Olaylar Ve Görüşler

Erdemli olmak - Aydın ÖNCEL

05 Ağustos 2023 Cumartesi

Filozoflar, insanoğlunun dünyayı anlaması, kavraması ve yorumlaması için erdem, mutluluk ve özgürlük kavramlarının birbiriyle ilişkisi üzerinde durmuş yüzyıllar boyu. Bu kavramlara dair farklı düşünceler geliştirerek çatışmayı günümüze kadar taşımışlar...

İLKEL ANLAYIŞ

Sokrates’in çağdaşı, Antik Yunan sofist Thrasymakhos (MÖ 5. yy) erdemi, güçlünün işine gelen olarak tanımlamıştır. Kallikles (MÖ 5. yy) ise farklı bir argüman geliştirerek aynı tezi savunmuştur. Ona göre, haklıyla haksızı ayıran kanunları, güçlülerden korkan çoğunluktaki güçsüzler yapmıştır: “Erdem, güçsüzlerin işine gelendir. Oysa tek gerçek güçlü olmaktır. Güçlü elbette ezecek, vuracak ve kazanacaktır.” 

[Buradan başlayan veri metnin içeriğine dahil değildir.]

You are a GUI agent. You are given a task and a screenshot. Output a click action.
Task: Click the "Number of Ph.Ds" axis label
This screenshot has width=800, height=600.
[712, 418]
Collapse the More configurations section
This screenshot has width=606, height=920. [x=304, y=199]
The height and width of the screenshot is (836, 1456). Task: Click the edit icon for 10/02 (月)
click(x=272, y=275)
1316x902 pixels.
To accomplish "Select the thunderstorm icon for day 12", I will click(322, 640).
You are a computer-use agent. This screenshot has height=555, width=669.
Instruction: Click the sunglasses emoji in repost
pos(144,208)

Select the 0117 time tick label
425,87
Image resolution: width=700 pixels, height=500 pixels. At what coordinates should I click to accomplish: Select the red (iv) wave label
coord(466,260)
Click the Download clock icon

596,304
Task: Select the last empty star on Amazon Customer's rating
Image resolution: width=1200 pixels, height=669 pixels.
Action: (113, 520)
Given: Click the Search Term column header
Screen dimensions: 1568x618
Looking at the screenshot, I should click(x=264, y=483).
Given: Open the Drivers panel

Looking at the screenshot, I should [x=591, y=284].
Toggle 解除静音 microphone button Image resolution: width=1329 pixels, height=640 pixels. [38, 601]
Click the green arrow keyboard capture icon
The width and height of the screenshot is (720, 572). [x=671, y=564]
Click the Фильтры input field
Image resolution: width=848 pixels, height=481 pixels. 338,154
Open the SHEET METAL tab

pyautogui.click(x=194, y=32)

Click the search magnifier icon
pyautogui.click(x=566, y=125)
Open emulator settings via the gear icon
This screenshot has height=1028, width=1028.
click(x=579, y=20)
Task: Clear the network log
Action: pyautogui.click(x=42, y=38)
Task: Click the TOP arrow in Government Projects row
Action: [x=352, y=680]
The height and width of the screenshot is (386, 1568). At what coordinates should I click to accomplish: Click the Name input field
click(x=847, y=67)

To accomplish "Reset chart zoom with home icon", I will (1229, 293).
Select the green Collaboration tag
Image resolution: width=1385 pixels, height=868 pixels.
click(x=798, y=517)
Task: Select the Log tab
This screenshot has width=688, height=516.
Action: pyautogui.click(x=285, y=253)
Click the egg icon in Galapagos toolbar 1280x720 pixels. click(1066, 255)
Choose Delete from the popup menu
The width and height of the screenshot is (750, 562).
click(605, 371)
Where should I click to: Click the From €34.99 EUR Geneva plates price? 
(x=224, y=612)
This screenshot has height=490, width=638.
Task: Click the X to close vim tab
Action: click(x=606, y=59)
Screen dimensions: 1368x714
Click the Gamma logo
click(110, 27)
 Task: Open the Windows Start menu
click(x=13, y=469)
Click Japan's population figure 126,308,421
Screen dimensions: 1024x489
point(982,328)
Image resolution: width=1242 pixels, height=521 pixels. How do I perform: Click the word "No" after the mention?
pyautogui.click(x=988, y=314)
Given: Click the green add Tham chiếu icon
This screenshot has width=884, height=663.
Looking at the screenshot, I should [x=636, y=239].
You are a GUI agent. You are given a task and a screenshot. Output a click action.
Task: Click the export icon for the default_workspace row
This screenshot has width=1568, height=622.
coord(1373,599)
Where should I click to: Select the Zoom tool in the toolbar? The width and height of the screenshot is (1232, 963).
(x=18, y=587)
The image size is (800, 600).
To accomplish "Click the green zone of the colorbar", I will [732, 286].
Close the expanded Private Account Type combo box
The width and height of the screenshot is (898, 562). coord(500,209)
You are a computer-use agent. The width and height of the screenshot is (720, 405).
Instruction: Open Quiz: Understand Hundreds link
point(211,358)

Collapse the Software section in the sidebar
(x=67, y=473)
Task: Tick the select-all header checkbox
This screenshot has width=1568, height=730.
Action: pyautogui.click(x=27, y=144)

Toplumu güçlülerin yönetmesi, doğa kurallarına da uygundur, onlara göre...

İstenilecek tek şeyin erdem ve insanın mutluluğu olduğunu, bunun ise her türlü bağdan kurtulmuş, içsel bir özgürlükle gerçekleşebileceğini savunanlar da vardı elbette, Sokrates’in öğrencisi Atinalı Antishenes (MÖ 444-368) gibi... 

ÇAĞDAŞ İNSAN

Fransız bilgin Jean Lamarck (1744-1829), her varlığın içinde olduğu koşullara göre türleştiğini söyler. Kuşu var eden koşullar, çevik bacakları gerektirmediği gibi öküzü var eden koşullar da usu (aklı) gerektirmiyordu... Hayvansal zekâ sadece doğadan yararlanmakla kalırken insan, bilinç ve eylemleriyle doğasal koşulları aşarak farklılaşmıştır. Bu farklılaşma, ilerleyen yüzyıllar içinde düşünce tarihinin oluşmasına, yazılmasına neden olmuştur. İnsanoğlu, 15. yüzyılla birlikte ırk, kavim, parti, lonca ve aile bağlarından koparak her türlü iç ve dış etkiden kurtulmuş, kişiliğini bulmuş yepyeni, bilgili, çok yönlü, değerinin farkına varan, insanca yaşama koşulları arayan bir varlıktır artık. O, artık bir araç değil bir amaçtır.

“Çağdaş insan, yüzyıldan beri, öğüt dinlemeyen insandır” diyerek sonlandırmış “Düşünce Tarihi” adlı kitabını, Orhan Hançerlioğlu. Evet, günümüz dünyasında çağdaş insan, düşünen, sorgulayan ve yorumlayan nitelikleri ile öne çıkan bir amaçtır artık. Akıl ve hukuk dışı uygulamalara karşı gelendir, başkaldırandır çağdaş insan. 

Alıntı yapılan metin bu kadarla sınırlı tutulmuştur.